Não, eu não sou gay. Não me sinto atraída sexualmente por mulheres. É a minha condição. Mas eu tinha um tio que era gay. Não, ele não ERA e depois deixou de ser; ele sempre foi e morreu assim. Era um dos cabeleireiros mais adorados do centro de Porto Alegre, no salão que levava seu nome durante aproximadamente 25 anos. Era daquelas bibas escandalosas, que ia praticamente travestida trabalhar: cabelos compridos, maquiagem no rosto, salto alto ou plataforma. Minha mãe escolheu ele para ser meu padrinho. E ele nunca me deixou na mão: sempre me ouviu, sempre quis me ajudar, sempre separou matérias em jornais que achava que eu ia gostar para eu ler e, claro, quando possível, cuidava do meu cabelo. Acima disso, sempre me ouviu em brigas minhas com o resto da família, e sempre procurava mediar as situações desconfortáveis. Metade do meu nome eu devo a ele – a parte do “Loren”, que veio diretamente da Sophia, sua musa. Eu amava este homem, e hoje ele não está mais aqui. Posso dizer que eu amei loucamente um gay, e não tenho vergonha disso. Era, debaixo de toda a maquiagem – sempre impecável – outro ser humano, como nós, heteros.
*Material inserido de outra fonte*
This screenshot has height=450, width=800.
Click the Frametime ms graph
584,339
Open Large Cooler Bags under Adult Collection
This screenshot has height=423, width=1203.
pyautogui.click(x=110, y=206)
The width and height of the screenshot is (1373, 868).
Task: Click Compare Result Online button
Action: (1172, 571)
Uma vez fui numa festa gay, com mais uns oito gays. Acho que nunca ri tanto na minha vida, de todas as piadas que eles faziam, e também acho que nunca dancei tanto na minha vida. Eram em sua maioria adolescentes – assim como eu – e estavam saindo escondidos dos pais (muitos porque os pais simplesmente não sabiam da sua condição, alguns porque eles não aceitavam). Lembro de, um momento na noite, me sentar no balcão com um desses meninos e uma drag queen que trabalhava no local, e falar sobre como eles se sentiam a respeito da sua condição e da aceitação das pessoas na volta. Triste foi ouvir que quem mais recriminava eram seus pais. As mães, na maioria, aceitavam mais facilmente, mas os pais, não. Pais perdendo vínculos com filhos por causa da sua condição sexual: será que não tem nada mais importante do que qual sexo os filhos preferem? Triste, só isso.

Então, sim, tenho pena – não conheço outra palavra pra descrever o que sinto – desses preconceituosos, desses que não aceitam seus filhos, desses que batem, desses que querem curá-los da sua doença (leia essa aqui). Sinto pena porque eles perdem em todos os sentidos: perdem por não abrirem a mente, perdem por não aceitar as pessoas como elas são, perdem por não contemplar mais faces da mesma humanidade que possuem, perdem a possibilidade de fazer mais amigos. Não sei, como a pergunta do post, se isso é ignorância – no sentido mais simples da palavra, a de ignorar, no caso, outros pontos de vista sobre um assunto que, para eles, já tem seu ponto final – ou se é ingenuidade, um caso de uma criança que não sabe nada ainda. No fundo, no fundo, pra mim, parece hipocrisia – como disse antes, alguém que conhece, ou, pelo menos, que tem noção dessa diversidade toda do ser humano e, simplesmente, não aceita. Sinto pena, porque, em última instância, intolerantes são só perdedores.